## Task item
This task calls for every entry below to be repeated exactly.

## Entries provided
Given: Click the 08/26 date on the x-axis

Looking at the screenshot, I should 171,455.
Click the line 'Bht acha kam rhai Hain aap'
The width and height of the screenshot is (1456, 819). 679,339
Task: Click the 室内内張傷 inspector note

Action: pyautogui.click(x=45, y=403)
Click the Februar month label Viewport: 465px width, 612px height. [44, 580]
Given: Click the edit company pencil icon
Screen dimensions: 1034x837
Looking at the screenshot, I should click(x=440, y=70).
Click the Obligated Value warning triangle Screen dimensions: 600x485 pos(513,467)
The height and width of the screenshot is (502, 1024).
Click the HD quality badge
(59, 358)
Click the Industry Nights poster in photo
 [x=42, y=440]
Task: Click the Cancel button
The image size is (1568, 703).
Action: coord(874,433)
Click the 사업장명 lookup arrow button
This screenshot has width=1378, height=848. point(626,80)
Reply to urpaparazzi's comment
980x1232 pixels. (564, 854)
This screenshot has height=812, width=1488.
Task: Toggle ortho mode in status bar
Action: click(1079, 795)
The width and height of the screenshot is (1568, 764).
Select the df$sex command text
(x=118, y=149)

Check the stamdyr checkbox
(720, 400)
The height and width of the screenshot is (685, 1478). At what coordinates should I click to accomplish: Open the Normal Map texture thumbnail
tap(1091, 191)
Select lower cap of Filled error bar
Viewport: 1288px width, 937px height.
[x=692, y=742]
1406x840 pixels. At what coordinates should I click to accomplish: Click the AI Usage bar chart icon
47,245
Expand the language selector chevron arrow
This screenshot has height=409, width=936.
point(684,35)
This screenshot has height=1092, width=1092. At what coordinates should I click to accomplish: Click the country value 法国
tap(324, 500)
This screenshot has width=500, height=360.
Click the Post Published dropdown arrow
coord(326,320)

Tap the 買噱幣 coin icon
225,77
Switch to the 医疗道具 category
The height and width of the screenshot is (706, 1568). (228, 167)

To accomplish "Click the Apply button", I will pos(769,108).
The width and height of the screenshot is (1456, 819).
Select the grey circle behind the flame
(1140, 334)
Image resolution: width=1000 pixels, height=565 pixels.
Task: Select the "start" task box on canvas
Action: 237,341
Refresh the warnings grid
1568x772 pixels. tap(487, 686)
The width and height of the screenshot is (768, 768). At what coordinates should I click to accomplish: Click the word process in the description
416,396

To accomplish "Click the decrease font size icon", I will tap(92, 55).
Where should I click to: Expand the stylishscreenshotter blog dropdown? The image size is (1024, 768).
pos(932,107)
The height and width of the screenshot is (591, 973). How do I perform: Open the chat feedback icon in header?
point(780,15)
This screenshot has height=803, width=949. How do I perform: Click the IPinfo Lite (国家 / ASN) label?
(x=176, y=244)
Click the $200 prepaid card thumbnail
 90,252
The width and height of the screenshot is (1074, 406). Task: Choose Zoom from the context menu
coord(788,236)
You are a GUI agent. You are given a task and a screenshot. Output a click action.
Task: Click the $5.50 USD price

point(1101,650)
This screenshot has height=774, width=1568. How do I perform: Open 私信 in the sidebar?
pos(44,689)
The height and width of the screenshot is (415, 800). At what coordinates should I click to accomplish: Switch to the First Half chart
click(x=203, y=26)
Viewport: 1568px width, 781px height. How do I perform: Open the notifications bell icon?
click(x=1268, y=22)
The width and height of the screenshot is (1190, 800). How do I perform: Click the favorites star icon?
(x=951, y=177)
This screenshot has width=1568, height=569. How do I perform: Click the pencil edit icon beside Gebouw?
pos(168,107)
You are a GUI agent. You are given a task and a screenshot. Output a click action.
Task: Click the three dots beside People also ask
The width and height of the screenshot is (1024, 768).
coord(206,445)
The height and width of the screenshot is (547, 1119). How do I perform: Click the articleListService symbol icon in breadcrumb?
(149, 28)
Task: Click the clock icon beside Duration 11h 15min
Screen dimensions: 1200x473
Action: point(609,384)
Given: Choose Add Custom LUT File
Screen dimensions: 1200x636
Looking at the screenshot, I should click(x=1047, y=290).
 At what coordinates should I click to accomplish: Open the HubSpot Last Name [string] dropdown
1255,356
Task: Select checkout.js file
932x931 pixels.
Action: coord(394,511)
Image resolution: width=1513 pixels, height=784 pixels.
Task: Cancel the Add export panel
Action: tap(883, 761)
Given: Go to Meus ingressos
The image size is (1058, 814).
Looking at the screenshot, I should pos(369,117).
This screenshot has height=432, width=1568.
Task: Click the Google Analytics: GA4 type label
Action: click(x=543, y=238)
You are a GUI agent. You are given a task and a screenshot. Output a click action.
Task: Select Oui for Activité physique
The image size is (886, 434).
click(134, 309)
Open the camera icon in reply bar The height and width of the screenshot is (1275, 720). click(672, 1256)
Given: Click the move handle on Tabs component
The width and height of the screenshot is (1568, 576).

## Problem solution
Given: Click the 08/26 date on the x-axis

Looking at the screenshot, I should 171,455.
Click the line 'Bht acha kam rhai Hain aap'
The width and height of the screenshot is (1456, 819). 679,339
Task: Click the 室内内張傷 inspector note

Action: pyautogui.click(x=45, y=403)
Click the Februar month label Viewport: 465px width, 612px height. [44, 580]
Given: Click the edit company pencil icon
Screen dimensions: 1034x837
Looking at the screenshot, I should click(x=440, y=70).
Click the Obligated Value warning triangle Screen dimensions: 600x485 pos(513,467)
The height and width of the screenshot is (502, 1024).
Click the HD quality badge
(59, 358)
Click the Industry Nights poster in photo
 [x=42, y=440]
Task: Click the Cancel button
The image size is (1568, 703).
Action: coord(874,433)
Click the 사업장명 lookup arrow button
This screenshot has width=1378, height=848. point(626,80)
Reply to urpaparazzi's comment
980x1232 pixels. (564, 854)
This screenshot has height=812, width=1488.
Task: Toggle ortho mode in status bar
Action: click(1079, 795)
The width and height of the screenshot is (1568, 764).
Select the df$sex command text
(x=118, y=149)

Check the stamdyr checkbox
(720, 400)
The height and width of the screenshot is (685, 1478). At what coordinates should I click to accomplish: Open the Normal Map texture thumbnail
tap(1091, 191)
Select lower cap of Filled error bar
Viewport: 1288px width, 937px height.
[x=692, y=742]
1406x840 pixels. At what coordinates should I click to accomplish: Click the AI Usage bar chart icon
47,245
Expand the language selector chevron arrow
This screenshot has height=409, width=936.
point(684,35)
This screenshot has height=1092, width=1092. At what coordinates should I click to accomplish: Click the country value 法国
tap(324, 500)
This screenshot has width=500, height=360.
Click the Post Published dropdown arrow
coord(326,320)

Tap the 買噱幣 coin icon
225,77
Switch to the 医疗道具 category
The height and width of the screenshot is (706, 1568). (228, 167)

To accomplish "Click the Apply button", I will pos(769,108).
The width and height of the screenshot is (1456, 819).
Select the grey circle behind the flame
(1140, 334)
Image resolution: width=1000 pixels, height=565 pixels.
Task: Select the "start" task box on canvas
Action: 237,341
Refresh the warnings grid
1568x772 pixels. tap(487, 686)
The width and height of the screenshot is (768, 768). At what coordinates should I click to accomplish: Click the word process in the description
416,396

To accomplish "Click the decrease font size icon", I will tap(92, 55).
Where should I click to: Expand the stylishscreenshotter blog dropdown? The image size is (1024, 768).
pos(932,107)
The height and width of the screenshot is (591, 973). How do I perform: Open the chat feedback icon in header?
point(780,15)
This screenshot has height=803, width=949. How do I perform: Click the IPinfo Lite (国家 / ASN) label?
(x=176, y=244)
Click the $200 prepaid card thumbnail
 90,252
The width and height of the screenshot is (1074, 406). Task: Choose Zoom from the context menu
coord(788,236)
You are a GUI agent. You are given a task and a screenshot. Output a click action.
Task: Click the $5.50 USD price

point(1101,650)
This screenshot has height=774, width=1568. How do I perform: Open 私信 in the sidebar?
pos(44,689)
The height and width of the screenshot is (415, 800). At what coordinates should I click to accomplish: Switch to the First Half chart
click(x=203, y=26)
Viewport: 1568px width, 781px height. How do I perform: Open the notifications bell icon?
click(x=1268, y=22)
The width and height of the screenshot is (1190, 800). How do I perform: Click the favorites star icon?
(x=951, y=177)
This screenshot has width=1568, height=569. How do I perform: Click the pencil edit icon beside Gebouw?
pos(168,107)
You are a GUI agent. You are given a task and a screenshot. Output a click action.
Task: Click the three dots beside People also ask
The width and height of the screenshot is (1024, 768).
coord(206,445)
The height and width of the screenshot is (547, 1119). How do I perform: Click the articleListService symbol icon in breadcrumb?
(149, 28)
Task: Click the clock icon beside Duration 11h 15min
Screen dimensions: 1200x473
Action: point(609,384)
Given: Choose Add Custom LUT File
Screen dimensions: 1200x636
Looking at the screenshot, I should click(x=1047, y=290).
 At what coordinates should I click to accomplish: Open the HubSpot Last Name [string] dropdown
1255,356
Task: Select checkout.js file
932x931 pixels.
Action: coord(394,511)
Image resolution: width=1513 pixels, height=784 pixels.
Task: Cancel the Add export panel
Action: tap(883, 761)
Given: Go to Meus ingressos
The image size is (1058, 814).
Looking at the screenshot, I should pos(369,117).
This screenshot has height=432, width=1568.
Task: Click the Google Analytics: GA4 type label
Action: click(x=543, y=238)
You are a GUI agent. You are given a task and a screenshot. Output a click action.
Task: Select Oui for Activité physique
The image size is (886, 434).
click(134, 309)
Open the camera icon in reply bar The height and width of the screenshot is (1275, 720). click(672, 1256)
Given: Click the move handle on Tabs component
The width and height of the screenshot is (1568, 576).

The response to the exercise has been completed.